A complete answer includes every line below with the word "computer".

▶ [Material provided]:
Start of Block
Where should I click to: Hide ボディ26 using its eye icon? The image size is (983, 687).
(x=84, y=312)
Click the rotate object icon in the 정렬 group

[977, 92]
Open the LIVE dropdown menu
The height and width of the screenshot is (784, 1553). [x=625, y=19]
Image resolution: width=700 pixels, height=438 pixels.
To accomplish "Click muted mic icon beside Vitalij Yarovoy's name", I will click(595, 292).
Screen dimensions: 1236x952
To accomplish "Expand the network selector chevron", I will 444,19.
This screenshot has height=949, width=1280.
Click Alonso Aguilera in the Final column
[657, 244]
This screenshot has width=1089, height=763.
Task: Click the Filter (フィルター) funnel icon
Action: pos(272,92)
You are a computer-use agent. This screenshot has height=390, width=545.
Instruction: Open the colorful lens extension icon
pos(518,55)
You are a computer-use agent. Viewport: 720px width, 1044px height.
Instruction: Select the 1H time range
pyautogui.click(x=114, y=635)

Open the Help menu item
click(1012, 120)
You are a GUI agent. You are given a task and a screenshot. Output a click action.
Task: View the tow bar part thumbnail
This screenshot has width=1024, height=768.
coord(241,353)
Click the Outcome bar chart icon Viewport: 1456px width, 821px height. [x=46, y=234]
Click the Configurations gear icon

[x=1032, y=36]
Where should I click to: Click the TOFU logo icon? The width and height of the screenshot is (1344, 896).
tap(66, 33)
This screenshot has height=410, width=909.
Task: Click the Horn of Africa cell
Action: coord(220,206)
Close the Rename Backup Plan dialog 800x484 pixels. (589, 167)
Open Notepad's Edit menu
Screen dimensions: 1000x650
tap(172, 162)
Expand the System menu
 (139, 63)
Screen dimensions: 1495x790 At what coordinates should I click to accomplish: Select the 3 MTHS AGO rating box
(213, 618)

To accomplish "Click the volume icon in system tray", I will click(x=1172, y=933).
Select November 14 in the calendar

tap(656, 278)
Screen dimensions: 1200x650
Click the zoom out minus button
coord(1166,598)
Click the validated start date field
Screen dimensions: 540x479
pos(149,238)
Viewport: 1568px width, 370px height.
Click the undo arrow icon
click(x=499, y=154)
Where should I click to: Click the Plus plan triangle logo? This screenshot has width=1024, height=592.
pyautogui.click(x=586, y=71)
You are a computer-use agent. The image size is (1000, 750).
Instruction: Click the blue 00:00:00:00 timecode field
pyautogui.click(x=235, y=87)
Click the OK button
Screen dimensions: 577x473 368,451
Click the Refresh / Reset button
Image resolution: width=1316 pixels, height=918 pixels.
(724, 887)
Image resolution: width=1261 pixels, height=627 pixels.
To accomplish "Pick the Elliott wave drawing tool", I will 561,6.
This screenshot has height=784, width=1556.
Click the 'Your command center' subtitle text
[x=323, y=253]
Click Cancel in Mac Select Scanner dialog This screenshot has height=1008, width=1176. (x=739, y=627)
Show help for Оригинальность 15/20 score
End of Block
▶ [Task output]:
You are a computer-use agent. This screenshot has height=390, width=545.
You are a computer-use agent. Viewport: 720px width, 1044px height.
You are a computer-use agent. The image size is (1000, 750).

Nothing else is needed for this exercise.